Regarding education, Gingrich proposes that if students graduate from college early, they should get an automatic scholarship of the money that it would have cost them for the years that they skipped, according to his website.

Paul’s website, www.ronpaul2012.com, talks about how he will reduce government spending, increase the worth of the dollar, allow off shore drilling, eliminate income, capital gains and death taxes, and opposing all unfunded mandates and unnecessary regulations on small businesses and entrepreneurs.

These are just a few of the things that Paul would do in regards to the economic challenges.

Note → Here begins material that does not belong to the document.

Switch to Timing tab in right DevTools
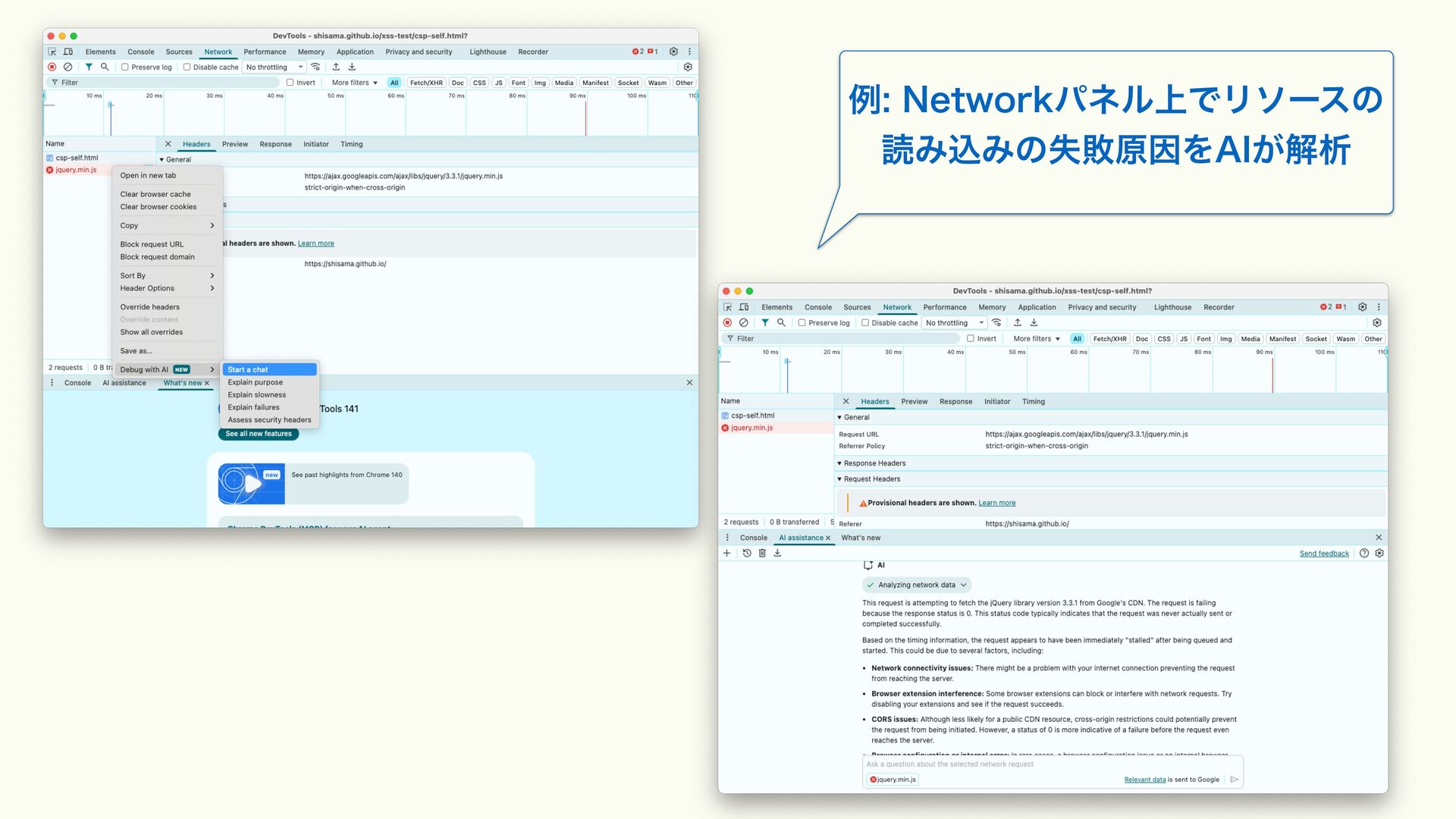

Paul did not mention anything on his website about education, except for the importance of homeschooling for younger children.

Lastly, Santorum does not outline any plan about higher education, according to his website www.ricksantorum.com.

However, cutting spending, a balanced budget amendment, lowered taxes for families and businesses, returning federal programs to states and promoting sustainable health care and retirement solutions for young and old, are some of the things that Santorum will be looking to achieve regarding the economy and jobs in America, according to his website.

Evans is reminding students to vote for the candidates that are paying attention to them and looking out for their interests.

“If students don’t vote, the candidates will not care about them. They will only care about those who vote,” Evans said.

Evans said that the way the Republican Primary is being dragged out is not the most ideal situation because they are beating each other up right now.

“The more this stretches out, the more they are beating each other up,” said Evans. “They need to vote on a candidate already so the Republicans and Democrats can beat up on each other.”

Of the 15 students that were interviewed, 10 knew about the presidential primary election in Wisconsin. Seven of those students knew who was running and where the candidates stood on issues that mattered to them. All 15 students plan on voting in November once the Republican candidate is voted upon.

“I am most likely going to wait to vote in November and wait to see who gets through the primaries,” said Greg Ridley, a freshman and business administration major.

The idea of waiting until the Republican candidate is decided upon was the general consensus amongst almost all the students interviewed. However, the issue the eight students had when it comes to knowing who is running was that they have no extra time to pay attention to what is going on now.

Answers such as “it’s too time consuming” and “I don’t have time to research now,” were a common response as to why.

One student, Kelsie Palm, a junior and elementary education major said that she would vote in November.

“I don’t know if I have a good knowledge of what they stand for but I know more about the negative than the positive,” said Palm.

A Minnesota resident who voted in the Minnesota Presidential Primary that was held in February, Sean Rolison, who is a junior and psychology major, stressed that being informed and involved is the only way to create change.

“If you do not involve yourself, they it will go to everyone else’s decision,” said Rolsion. “At least you have a voice when you vote, that’s how you voice who you want to lead in this government.”